### EXTRACTED DATA
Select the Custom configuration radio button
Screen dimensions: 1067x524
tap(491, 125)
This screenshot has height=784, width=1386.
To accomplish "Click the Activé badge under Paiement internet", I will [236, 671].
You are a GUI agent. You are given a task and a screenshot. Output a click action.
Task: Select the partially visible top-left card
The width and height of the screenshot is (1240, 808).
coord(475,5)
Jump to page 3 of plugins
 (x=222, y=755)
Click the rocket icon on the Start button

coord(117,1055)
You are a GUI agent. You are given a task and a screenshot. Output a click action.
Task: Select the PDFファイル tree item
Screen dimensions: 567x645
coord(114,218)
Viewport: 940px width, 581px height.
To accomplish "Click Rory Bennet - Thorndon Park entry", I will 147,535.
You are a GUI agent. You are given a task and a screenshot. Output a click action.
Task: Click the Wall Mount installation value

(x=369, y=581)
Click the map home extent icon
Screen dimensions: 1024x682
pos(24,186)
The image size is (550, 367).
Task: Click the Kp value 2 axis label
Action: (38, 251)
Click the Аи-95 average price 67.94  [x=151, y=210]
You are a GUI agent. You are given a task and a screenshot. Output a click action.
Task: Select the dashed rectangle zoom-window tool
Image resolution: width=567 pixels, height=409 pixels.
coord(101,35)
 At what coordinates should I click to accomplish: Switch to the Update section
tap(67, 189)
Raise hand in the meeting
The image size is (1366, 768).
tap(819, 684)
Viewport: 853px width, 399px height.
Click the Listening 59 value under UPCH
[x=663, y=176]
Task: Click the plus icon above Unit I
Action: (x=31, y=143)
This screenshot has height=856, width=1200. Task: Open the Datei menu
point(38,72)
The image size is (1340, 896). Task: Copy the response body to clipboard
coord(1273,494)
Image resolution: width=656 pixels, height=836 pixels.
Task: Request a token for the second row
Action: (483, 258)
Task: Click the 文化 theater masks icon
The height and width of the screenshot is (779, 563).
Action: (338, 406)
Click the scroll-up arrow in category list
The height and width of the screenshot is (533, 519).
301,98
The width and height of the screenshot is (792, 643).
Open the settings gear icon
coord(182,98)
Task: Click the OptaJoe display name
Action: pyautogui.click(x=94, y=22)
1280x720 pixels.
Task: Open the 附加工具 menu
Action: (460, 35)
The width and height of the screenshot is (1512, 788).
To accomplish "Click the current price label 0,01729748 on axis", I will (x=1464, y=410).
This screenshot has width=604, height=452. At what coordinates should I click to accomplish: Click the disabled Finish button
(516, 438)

### YOUR ASSIGNMENT
The line containing "The width and height of the screenshot is (1512, 788)." and each line after it through the end of the listing above must be printed exactly, with nothing added.

### OUTPUT OF THE TASK
The width and height of the screenshot is (1512, 788).
To accomplish "Click the current price label 0,01729748 on axis", I will (x=1464, y=410).
This screenshot has width=604, height=452. At what coordinates should I click to accomplish: Click the disabled Finish button
(516, 438)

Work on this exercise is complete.